Un inicio de temporada violento se registró en la playa Venecia, en el distrito de Villa El Salvador, donde dos mujeres protagonizaron una gresca física ante la mirada de decenas de veraneantes. El altercado, que fue registrado por testigos y difundido en redes sociales, escaló al punto de que un salvavidas de la Policía Nacional resultó afectado tras intentar separar a las involucradas y restablecer el orden en la zona costera.
De acuerdo con las primeras investigaciones y testimonios recogidos por el programa 24 Horas, el conflicto se habría originado por una disputa territorial vinculada a actividades de comercio informal en la arena. En las imágenes se observa cómo el personal de salvataje —cuya función estrictamente es la prevención de ahogamientos y emergencias acuáticas— se ve forzado a intervenir en la riña, recibiendo empujones y golpes por parte de las implicadas y sus allegados.

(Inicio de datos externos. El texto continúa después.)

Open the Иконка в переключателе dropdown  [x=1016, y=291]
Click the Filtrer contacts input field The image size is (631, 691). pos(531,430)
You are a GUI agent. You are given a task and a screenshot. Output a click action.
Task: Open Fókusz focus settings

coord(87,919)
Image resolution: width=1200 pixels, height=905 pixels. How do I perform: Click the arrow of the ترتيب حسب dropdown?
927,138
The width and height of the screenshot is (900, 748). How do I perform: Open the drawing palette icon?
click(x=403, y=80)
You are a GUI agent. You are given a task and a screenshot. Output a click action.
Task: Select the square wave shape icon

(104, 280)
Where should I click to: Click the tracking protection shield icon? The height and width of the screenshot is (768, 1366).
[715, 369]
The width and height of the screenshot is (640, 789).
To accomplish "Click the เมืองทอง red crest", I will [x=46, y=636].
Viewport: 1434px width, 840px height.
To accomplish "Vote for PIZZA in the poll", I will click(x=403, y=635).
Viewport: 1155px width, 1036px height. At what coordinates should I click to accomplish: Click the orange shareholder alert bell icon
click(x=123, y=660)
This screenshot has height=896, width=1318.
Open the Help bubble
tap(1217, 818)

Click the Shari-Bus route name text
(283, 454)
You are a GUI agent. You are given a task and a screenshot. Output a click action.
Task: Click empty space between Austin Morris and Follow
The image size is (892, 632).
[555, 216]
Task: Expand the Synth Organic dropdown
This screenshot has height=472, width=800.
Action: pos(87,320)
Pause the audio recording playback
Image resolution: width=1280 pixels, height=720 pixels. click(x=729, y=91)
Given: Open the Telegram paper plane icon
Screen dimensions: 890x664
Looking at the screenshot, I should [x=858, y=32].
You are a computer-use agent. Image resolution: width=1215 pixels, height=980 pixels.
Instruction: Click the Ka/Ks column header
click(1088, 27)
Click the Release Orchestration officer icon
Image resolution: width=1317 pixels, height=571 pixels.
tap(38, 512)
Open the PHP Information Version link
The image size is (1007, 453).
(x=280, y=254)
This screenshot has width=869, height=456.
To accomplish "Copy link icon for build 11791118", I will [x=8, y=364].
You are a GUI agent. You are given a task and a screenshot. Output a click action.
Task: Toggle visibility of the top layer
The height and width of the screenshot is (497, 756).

Falta de control y seguridad
Comerciantes y residentes de la zona expresaron su malestar por la nula presencia de efectivos de serenazgo y de la Policía Nacional (PNP) al momento del incidente, a pesar de que Playa Venecia es considerada uno de los puntos con mayor afluencia de público por ser la puerta de ingreso a los balnearios del sur.
Al respecto, el subgerente de Fiscalización Administrativa de Villa El Salvador, John Mendoza, llegó al lugar tras la viralización de los videos. El funcionario admitió que la operatividad de control es limitada. “Se realizó la comunicación con la PNP para las investigaciones, pero existe una escasez de efectivos que complica el control en zonas con alta afluencia”, reconoció ante la prensa.
Comercio sin regulación
Mendoza precisó que, hasta la fecha, no existen permisos formales otorgados para el comercio ambulatorio en ese sector específico de la playa. La municipalidad indicó que la Gerencia de Desarrollo Económico se encuentra en proceso de regular qué asociaciones podrán operar, con el objetivo de evitar que la competencia por espacios derive en nuevos actos de violencia.
Vecinos de Villa El Salvador exigen que la recuperación de este espacio público venga acompañada de un plan de seguridad permanente, dado que el desorden y la falta de fiscalización amenazan con convertir el balneario en un foco de inseguridad durante los meses de enero y febrero de 2026.